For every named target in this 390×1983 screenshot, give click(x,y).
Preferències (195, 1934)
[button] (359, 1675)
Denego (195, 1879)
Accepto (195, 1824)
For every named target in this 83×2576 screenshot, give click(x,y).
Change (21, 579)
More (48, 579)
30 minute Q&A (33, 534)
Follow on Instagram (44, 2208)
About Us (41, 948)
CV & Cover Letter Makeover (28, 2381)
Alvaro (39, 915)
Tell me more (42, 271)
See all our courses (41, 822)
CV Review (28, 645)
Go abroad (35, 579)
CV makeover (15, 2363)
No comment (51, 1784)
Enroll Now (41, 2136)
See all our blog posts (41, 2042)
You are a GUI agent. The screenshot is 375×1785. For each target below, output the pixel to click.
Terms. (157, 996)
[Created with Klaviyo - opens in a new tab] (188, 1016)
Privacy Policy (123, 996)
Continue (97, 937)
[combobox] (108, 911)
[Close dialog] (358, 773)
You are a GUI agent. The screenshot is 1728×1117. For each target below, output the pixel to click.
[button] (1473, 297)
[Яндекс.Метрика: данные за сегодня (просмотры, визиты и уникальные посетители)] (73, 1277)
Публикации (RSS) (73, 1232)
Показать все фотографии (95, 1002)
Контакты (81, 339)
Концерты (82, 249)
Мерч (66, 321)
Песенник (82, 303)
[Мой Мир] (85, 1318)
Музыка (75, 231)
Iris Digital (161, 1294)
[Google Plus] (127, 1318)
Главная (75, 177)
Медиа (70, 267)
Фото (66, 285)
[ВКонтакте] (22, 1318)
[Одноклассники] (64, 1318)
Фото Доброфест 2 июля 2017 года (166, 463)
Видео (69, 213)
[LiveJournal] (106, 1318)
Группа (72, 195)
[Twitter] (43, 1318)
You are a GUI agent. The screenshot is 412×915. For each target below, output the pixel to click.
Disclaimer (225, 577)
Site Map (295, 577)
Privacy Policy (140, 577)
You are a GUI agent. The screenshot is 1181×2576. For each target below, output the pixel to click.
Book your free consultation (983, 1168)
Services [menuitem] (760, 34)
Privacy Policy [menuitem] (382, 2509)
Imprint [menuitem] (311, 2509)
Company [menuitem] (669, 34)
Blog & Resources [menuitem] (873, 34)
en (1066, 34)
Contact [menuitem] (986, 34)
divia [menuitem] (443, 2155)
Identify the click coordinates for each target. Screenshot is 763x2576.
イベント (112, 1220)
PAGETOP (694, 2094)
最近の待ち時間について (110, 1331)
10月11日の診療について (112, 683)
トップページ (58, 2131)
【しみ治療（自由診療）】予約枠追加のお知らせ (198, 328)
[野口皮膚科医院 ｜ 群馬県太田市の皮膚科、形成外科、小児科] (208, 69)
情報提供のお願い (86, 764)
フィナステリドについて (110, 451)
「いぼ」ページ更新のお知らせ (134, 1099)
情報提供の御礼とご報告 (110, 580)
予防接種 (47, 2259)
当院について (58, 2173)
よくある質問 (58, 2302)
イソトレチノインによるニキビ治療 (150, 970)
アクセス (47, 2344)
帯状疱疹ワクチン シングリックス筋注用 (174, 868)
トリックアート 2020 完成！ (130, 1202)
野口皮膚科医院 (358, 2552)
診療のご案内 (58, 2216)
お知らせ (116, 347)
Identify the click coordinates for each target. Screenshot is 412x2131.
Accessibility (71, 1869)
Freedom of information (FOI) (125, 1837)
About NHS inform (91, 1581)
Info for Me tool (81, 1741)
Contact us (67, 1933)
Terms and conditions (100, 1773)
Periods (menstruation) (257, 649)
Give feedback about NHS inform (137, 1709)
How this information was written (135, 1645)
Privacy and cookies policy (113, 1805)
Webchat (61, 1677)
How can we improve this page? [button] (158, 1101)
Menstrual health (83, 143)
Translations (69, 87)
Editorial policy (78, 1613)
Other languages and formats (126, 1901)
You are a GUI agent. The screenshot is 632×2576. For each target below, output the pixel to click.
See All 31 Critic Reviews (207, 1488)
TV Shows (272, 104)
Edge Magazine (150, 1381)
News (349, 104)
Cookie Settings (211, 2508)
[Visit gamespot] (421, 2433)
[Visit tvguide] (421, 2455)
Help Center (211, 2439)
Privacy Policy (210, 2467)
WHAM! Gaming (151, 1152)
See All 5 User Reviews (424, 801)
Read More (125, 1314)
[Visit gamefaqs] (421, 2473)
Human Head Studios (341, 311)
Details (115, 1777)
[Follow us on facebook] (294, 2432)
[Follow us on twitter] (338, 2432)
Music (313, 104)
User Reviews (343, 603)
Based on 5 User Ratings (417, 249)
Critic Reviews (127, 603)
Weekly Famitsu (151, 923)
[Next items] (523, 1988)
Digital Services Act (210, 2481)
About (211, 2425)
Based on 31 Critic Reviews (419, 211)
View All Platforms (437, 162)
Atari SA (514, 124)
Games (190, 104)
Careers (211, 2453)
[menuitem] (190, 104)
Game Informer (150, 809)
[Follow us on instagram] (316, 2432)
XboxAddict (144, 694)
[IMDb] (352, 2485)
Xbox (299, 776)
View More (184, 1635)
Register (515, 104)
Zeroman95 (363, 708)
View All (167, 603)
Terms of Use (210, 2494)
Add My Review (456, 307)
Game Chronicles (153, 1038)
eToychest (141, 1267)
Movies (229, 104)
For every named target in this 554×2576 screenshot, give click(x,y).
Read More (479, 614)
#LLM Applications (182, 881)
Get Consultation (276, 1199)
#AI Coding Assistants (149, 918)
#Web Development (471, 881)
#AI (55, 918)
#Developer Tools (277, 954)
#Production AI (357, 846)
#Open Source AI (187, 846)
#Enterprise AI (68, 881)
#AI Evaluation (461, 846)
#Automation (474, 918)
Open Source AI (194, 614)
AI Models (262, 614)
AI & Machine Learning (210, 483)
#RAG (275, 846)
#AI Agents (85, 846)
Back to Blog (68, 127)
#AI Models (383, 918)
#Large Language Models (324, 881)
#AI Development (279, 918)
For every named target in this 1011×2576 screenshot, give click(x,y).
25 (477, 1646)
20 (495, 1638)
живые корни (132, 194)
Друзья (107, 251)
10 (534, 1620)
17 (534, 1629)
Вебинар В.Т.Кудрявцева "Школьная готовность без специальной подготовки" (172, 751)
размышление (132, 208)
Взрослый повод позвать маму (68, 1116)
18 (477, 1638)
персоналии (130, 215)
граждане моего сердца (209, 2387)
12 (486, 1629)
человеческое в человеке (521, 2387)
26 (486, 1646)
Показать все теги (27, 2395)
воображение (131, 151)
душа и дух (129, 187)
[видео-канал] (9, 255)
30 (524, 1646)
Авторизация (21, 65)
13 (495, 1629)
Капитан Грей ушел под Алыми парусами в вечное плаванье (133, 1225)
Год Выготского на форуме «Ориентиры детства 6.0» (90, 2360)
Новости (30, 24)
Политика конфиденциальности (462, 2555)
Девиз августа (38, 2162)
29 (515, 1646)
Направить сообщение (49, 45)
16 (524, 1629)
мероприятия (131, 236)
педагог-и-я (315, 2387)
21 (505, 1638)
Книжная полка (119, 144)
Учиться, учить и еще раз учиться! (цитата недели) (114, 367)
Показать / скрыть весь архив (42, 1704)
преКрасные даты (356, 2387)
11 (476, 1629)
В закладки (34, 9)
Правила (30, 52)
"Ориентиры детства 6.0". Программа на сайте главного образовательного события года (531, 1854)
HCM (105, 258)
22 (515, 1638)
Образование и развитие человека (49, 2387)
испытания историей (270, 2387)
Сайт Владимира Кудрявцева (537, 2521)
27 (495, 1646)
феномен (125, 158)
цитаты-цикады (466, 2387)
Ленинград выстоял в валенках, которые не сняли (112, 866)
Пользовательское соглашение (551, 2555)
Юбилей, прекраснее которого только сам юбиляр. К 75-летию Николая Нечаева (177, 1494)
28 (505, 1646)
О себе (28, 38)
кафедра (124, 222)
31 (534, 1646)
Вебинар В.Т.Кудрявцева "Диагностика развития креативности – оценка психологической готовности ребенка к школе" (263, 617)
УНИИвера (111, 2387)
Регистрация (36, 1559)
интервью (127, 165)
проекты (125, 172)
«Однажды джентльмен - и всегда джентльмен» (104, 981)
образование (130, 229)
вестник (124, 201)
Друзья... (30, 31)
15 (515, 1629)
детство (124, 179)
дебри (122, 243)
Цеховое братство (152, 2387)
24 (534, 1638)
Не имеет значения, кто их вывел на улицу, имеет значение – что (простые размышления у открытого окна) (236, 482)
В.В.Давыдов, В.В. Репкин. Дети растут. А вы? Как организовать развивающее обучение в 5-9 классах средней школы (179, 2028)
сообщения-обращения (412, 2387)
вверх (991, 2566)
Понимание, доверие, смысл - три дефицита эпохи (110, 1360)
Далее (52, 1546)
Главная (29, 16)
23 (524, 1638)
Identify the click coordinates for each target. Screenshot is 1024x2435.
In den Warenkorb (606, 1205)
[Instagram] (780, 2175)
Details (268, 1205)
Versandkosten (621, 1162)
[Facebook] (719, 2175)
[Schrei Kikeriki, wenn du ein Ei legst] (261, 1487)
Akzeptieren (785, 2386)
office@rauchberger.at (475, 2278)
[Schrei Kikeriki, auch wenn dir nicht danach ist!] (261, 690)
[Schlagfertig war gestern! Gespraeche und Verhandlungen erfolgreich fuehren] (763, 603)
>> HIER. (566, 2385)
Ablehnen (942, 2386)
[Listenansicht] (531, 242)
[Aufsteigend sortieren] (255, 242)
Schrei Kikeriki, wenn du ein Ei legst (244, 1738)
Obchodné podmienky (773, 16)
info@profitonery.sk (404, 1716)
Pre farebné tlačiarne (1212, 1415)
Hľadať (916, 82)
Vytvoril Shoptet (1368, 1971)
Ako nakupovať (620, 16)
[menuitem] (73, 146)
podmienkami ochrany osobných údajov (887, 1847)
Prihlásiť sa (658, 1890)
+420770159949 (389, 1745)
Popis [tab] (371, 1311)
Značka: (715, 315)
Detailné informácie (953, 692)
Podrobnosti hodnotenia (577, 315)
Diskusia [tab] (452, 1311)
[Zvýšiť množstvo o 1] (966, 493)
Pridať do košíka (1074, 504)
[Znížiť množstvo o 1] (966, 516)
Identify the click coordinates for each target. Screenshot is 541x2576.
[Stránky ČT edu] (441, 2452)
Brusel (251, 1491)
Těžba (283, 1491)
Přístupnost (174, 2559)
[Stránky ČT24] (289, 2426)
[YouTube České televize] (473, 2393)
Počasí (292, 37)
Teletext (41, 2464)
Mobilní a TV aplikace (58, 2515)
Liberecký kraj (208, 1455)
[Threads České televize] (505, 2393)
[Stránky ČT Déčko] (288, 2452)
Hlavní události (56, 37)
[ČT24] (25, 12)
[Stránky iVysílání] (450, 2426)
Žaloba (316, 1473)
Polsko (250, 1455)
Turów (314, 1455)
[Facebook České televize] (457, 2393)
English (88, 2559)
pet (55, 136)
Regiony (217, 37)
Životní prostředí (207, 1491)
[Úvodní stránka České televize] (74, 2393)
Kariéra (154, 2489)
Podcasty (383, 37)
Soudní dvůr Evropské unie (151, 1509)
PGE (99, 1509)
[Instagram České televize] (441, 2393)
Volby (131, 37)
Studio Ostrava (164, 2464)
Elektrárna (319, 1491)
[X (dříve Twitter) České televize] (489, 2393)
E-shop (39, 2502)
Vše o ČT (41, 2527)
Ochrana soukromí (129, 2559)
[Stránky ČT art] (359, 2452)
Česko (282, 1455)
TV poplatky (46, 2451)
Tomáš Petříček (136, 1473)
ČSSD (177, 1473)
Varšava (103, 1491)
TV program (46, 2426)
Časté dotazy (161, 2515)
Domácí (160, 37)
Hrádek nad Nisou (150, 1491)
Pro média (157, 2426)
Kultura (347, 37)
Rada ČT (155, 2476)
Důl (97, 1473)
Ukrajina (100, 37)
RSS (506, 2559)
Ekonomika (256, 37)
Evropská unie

----------------

* **TASK GOAL**: Locate and copy each line in the data above that includes the word "legst".

* **ANSWER SPACE**:
[Schrei Kikeriki, wenn du ein Ei legst] (261, 1487)
Schrei Kikeriki, wenn du ein Ei legst (244, 1738)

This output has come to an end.